If I understand this correctly, if I have a service with this URL
https://coronavirus-marklogic-featureservice.azurewebsites.net/marklogic/GDeltExample/FeatureServer
After the call to "checkurl", it should then make a call to
https://coronavirus-marklogic-featureservice.azurewebsites.net/marklogic/rest/info
Instead, the dialog just hangs saying "Fetching Service Info...". There are no errors or anything an no further network calls are made. Maybe there's some issue parsing the URL? I'm at a loss at this point unless I can find some documentation on the authentication process.
When you add your Koop service to AGO, always do so with the layer, and use the Feature server endpoints that include rest/services
in the path:
I think this may do the trick; many arcgis clients will fail if they don't see rest/services
in url.
OK, I will try that but other secured services work without doing that so I really don't understand what it doesn't like about the koop services.
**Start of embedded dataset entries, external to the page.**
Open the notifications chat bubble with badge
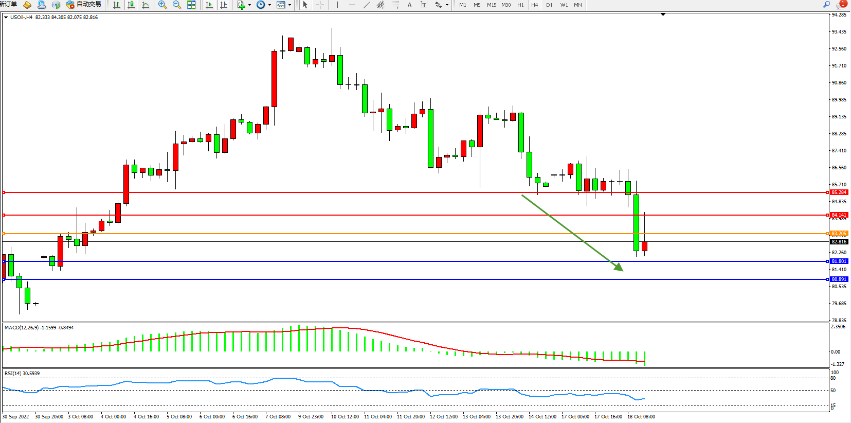 click(x=841, y=5)
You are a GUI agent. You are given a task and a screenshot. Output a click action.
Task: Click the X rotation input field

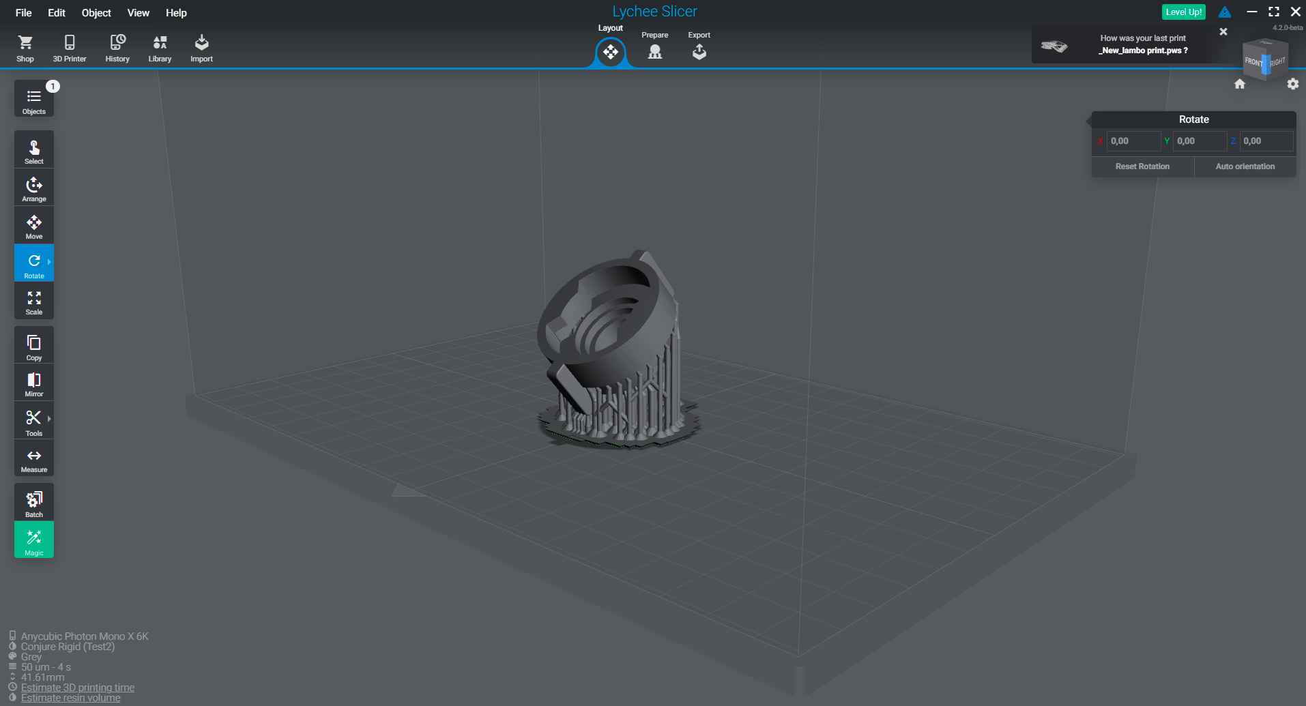coord(1133,141)
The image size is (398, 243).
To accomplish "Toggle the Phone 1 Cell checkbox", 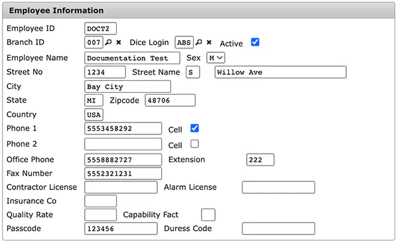I will pyautogui.click(x=194, y=128).
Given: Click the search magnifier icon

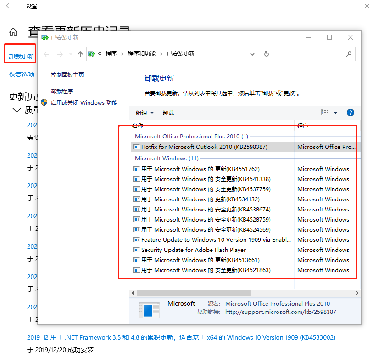Looking at the screenshot, I should [348, 54].
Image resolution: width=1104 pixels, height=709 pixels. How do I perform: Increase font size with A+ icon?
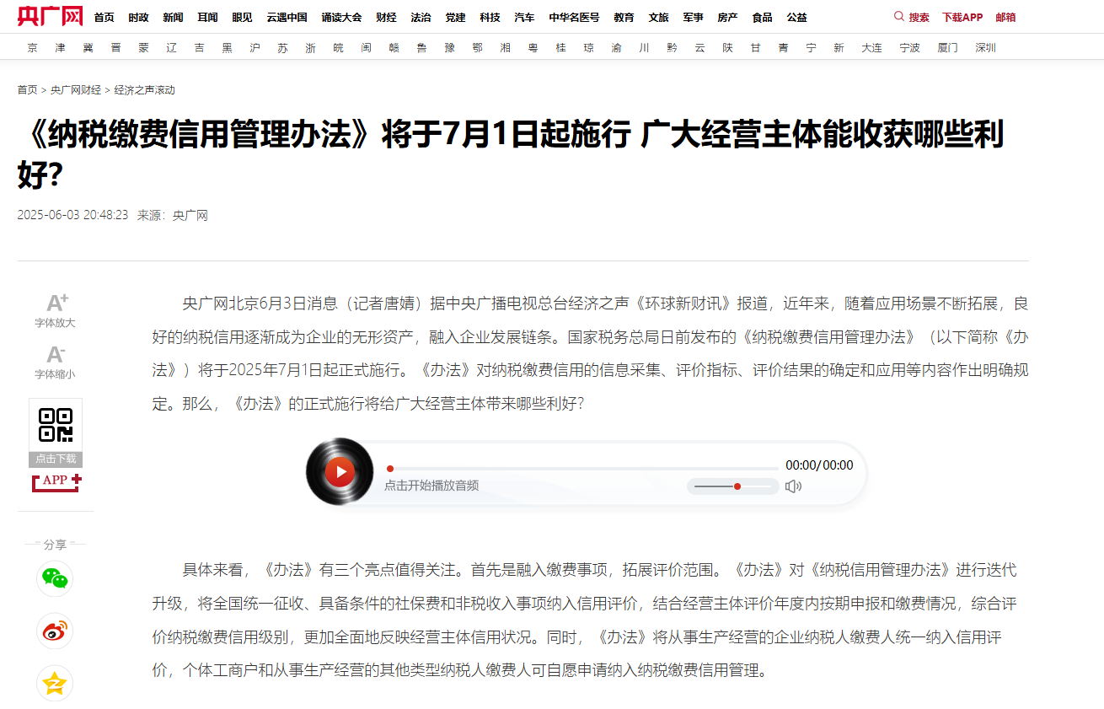(56, 303)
I compared responses and response headers and I really can't see a difference.
On Wed, Apr 1, 2020 at 3:36 PM Rich Gwozdz notifications@github.com wrote:
When you add your Koop service to AGO, always do so with the layer, and use the Feature server endpoints that include rest/services in the path:
I think this may do the trick; many arcgis clients will fail if they don't see rest/services in url.
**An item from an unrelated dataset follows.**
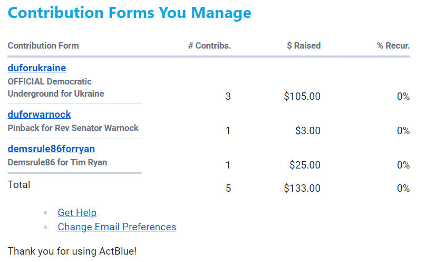
Task: Click the Demsrule86 for Tim Ryan description
Action: [57, 162]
— You are receiving this because you were mentioned. Reply to this email directly, view it on GitHub https://github.com/koopjs/FeatureServer/issues/178#issuecomment-607253776, or unsubscribe https://github.com/notifications/unsubscribe-auth/AAB7YASZCZF6X6CFXZF5YXTRKM7O5ANCNFSM4LU3QXAA .
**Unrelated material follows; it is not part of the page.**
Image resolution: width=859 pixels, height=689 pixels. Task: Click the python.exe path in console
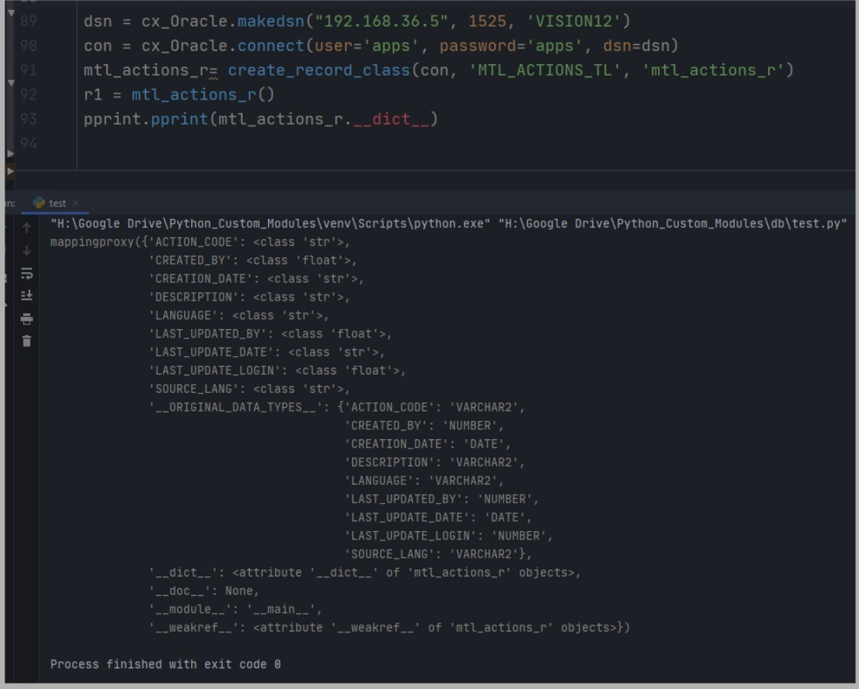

Let me know. I do believe the content of the service URL is the issue. In your test of a working service notice the url contains rest/services
:
https://services.arcgis.com/jk49NOwcwcDWjl1P/arcgis/rest/services/test/FeatureServer
It looks like that is it! I have two serviceURLs that work and they both contain rest/services
. I changed mine and that works. I don't need to add it with a layer number though. So, it looks like this is solved but perhaps you can update the notes in the auth plugin to indicate that that form of the service URL must be used?
Yes, sorry for the doc omission. I think it's only been lightly used, otherwise this probably would have come up. This is the reason those rest/services
routes were added :).
No problem. Thanks for the help!
Is it possible to secure koop feature services and use them with ArcGIS online? We tried with the @koopjs/auth-direct-file auth plugin but it doesn't seem to work.